- [DIE AUFGABEN]
(A) Wie alt war Rohini laut dem Lesetext, als sie angeworben wurde?
(B) Aktualisiere die Stelle im Lesetext, die mit „12-Stunden-Schichten, kein Wochenende, kein“ beginnt und bis einschließlich „nie erfüllt wurden.“ reicht, und gib sie wieder, wobei „Baumwollspinnerei“ durch „Textilfabrik“ ersetzt wird.

- [LESETEXT]
12-Stunden-Schichten, kein Wochenende, kein Urlaub, ständige Überwachung, Gewalt und Demütigungen sind oft traurige Tatsachen bei der Herstellung von Billigkleidung im "Süden". Darauf will die Katholische Frauenbewegung (kfbö) mit ihrer "Aktion Familienfasttag" am 14. März hinweisen.

„Es war wie in einem Gefängnis“, erzählt Rohini von ihrer Zeit in der Baumwollspinnerei in Coimbatore, dem südindischen Zentrum der Textilindustrie. Rohini und Chermakani aus Südindien verrichteten sklavenähnliche Arbeit in einer Baumwollspinnerei, weil die Familiensituation es verlangte. Unter unwürdigen und ausbeuterischen Bedingungen schufteten sie 12 Stunden pro Tag, angelockt durch falsche Versprechen, die nie erfüllt wurden.

Leere Versprechungen
Rohini war 16, als sie angeworben wurde. Der Vertrag versprach ihr nach drei Jahren einen Lohn von 770,- Euro. Ähnlich gestaltete sich Chermakanis Situation: Auch sie wurde an eine Baumwollspinnerei im Zentrum der Textilindustrie vermittelt. Ihr wurde ein Hungerlohn von umgerechnet 2,40 Euro pro Tag und nach Ablauf eines Jahres eine Prämie von rund 240,- Euro in Aussicht gestellt.

- [AUSGANGSMATERIAL]
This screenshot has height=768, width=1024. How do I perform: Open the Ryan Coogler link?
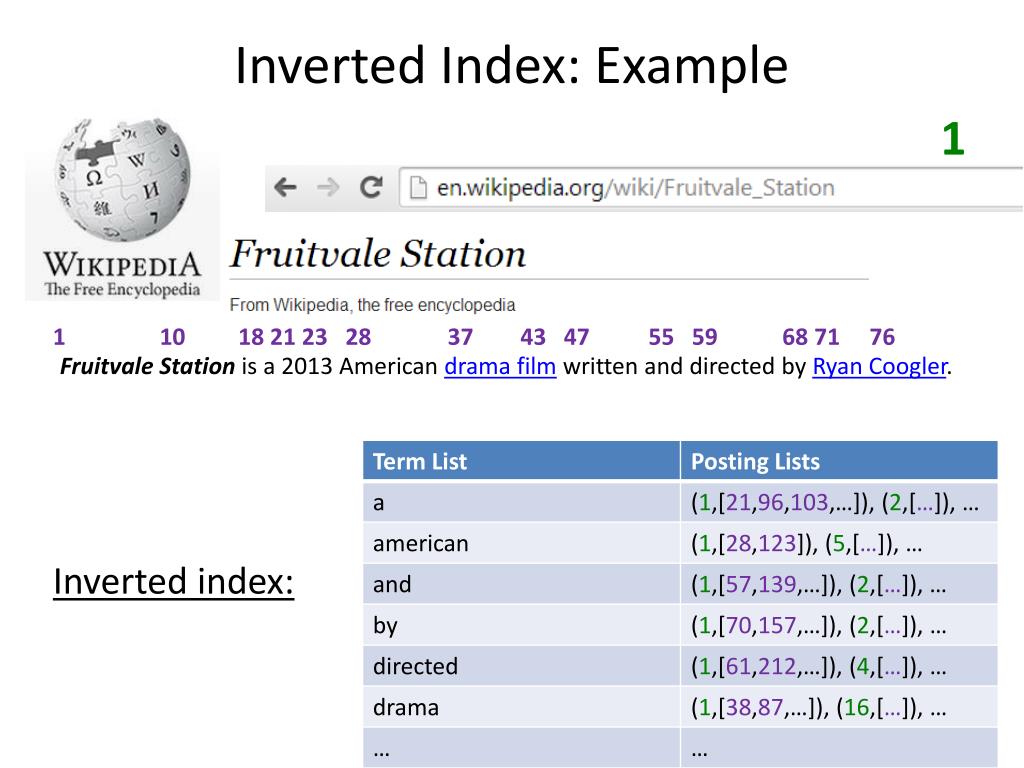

- [LÖSUNGEN JE AUFGABE]
(A) 16 Jahre.

(B)
12-Stunden-Schichten, kein Wochenende, kein Urlaub, ständige Überwachung, Gewalt und Demütigungen sind oft traurige Tatsachen bei der Herstellung von Billigkleidung im "Süden". Darauf will die Katholische Frauenbewegung (kfbö) mit ihrer "Aktion Familienfasttag" am 14. März hinweisen.

„Es war wie in einem Gefängnis“, erzählt Rohini von ihrer Zeit in der Textilfabrik in Coimbatore, dem südindischen Zentrum der Textilindustrie. Rohini und Chermakani aus Südindien verrichteten sklavenähnliche Arbeit in einer Textilfabrik, weil die Familiensituation es verlangte. Unter unwürdigen und ausbeuterischen Bedingungen schufteten sie 12 Stunden pro Tag, angelockt durch falsche Versprechen, die nie erfüllt wurden.